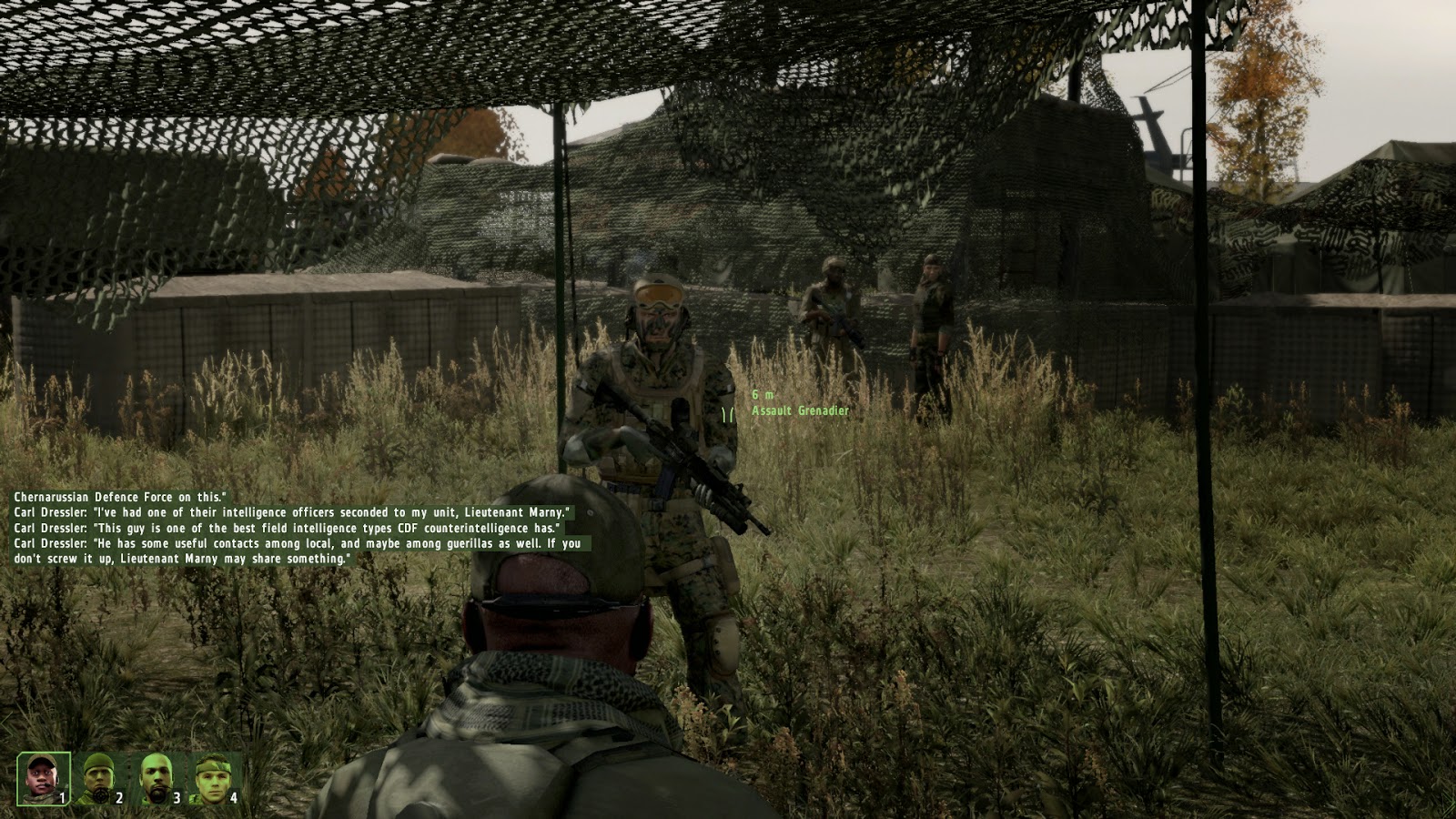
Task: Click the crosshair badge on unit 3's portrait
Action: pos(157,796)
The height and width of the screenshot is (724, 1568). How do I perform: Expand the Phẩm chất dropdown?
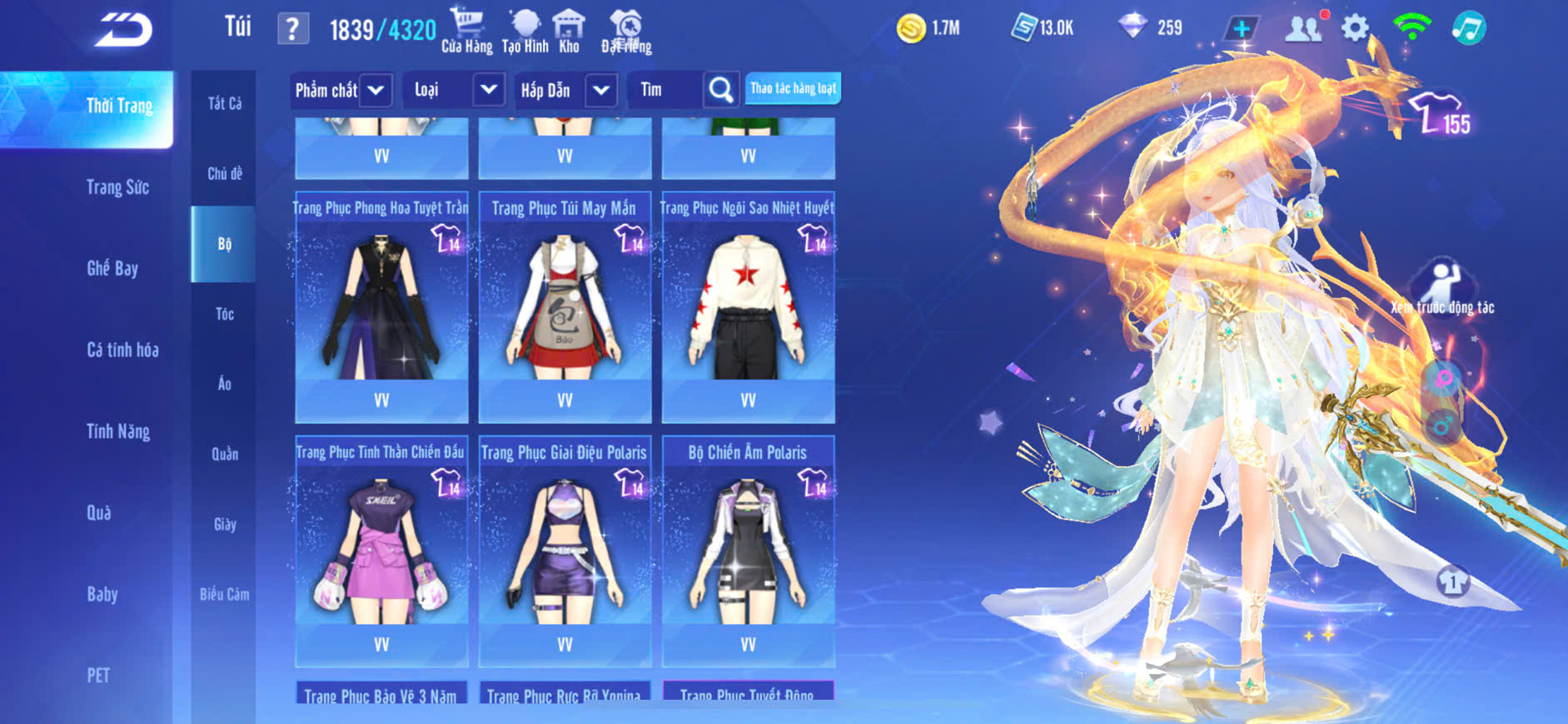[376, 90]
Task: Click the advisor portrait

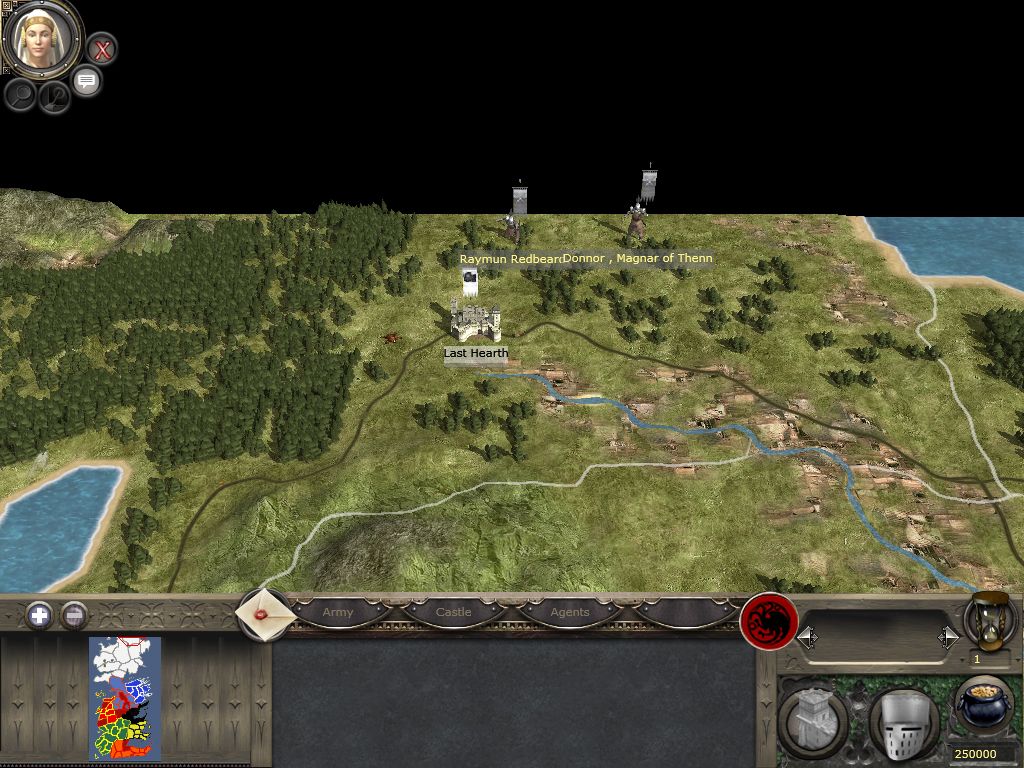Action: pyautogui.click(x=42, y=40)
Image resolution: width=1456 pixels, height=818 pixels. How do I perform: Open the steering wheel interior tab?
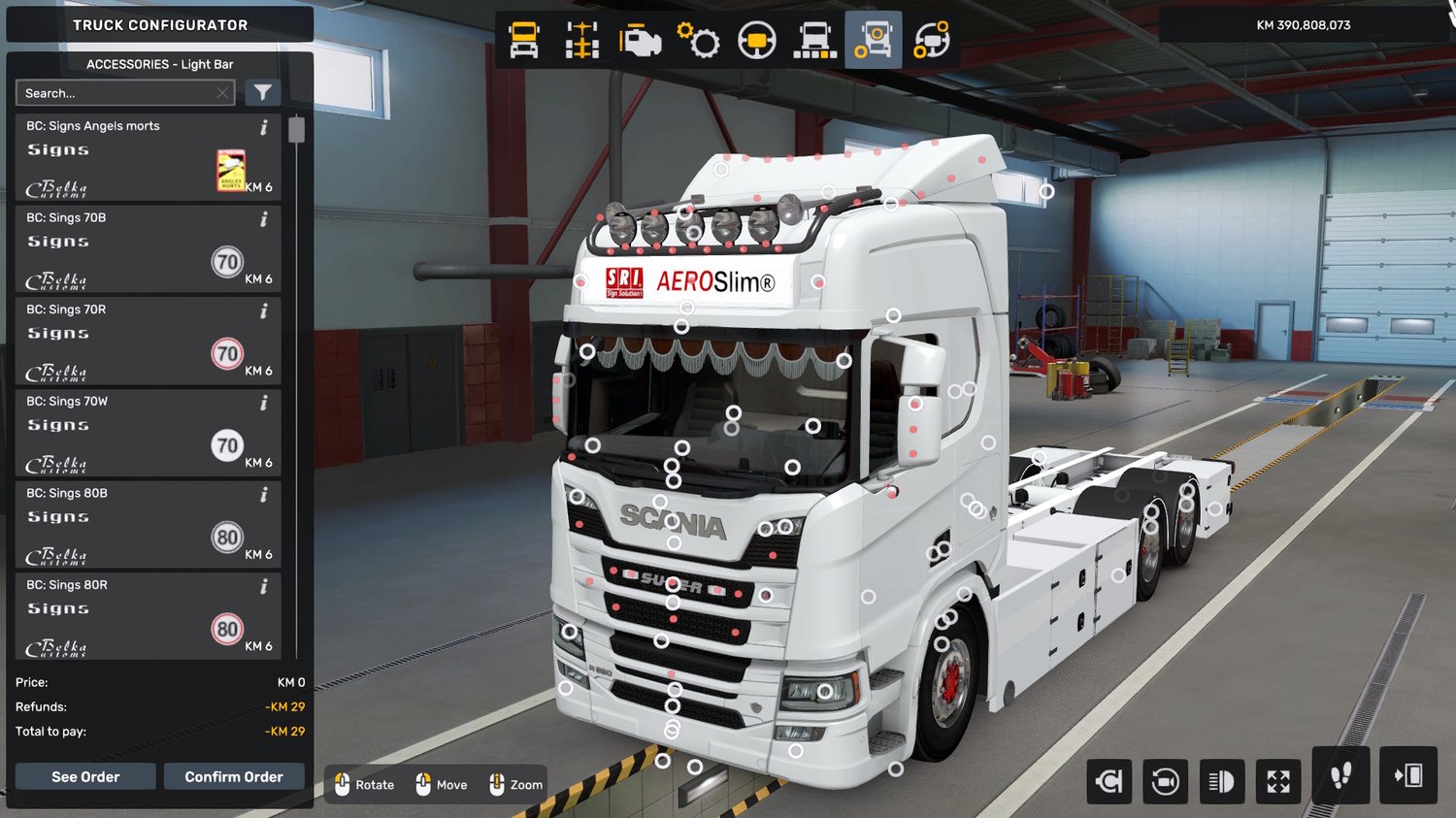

···

» **ZU ERSTELLEN**:
Stelle den Abschnitt des Materials von der Zeile mit „The height and“ bis zum Ende des Materials, beide Enden eingeschlossen, als JSON-Liste von Zeichenketten dar, eine pro Zeile und ohne Leerzeilen. Bilder bleiben in der Antwort weg.

» **LÖSUNG**:
[
  "The height and width of the screenshot is (724, 1568). How do I perform: Expand the Phẩm chất dropdown?",
  "[376, 90]",
  "Task: Click the advisor portrait",
  "Action: pyautogui.click(x=42, y=40)",
  "Image resolution: width=1456 pixels, height=818 pixels. How do I perform: Open the steering wheel interior tab?"
]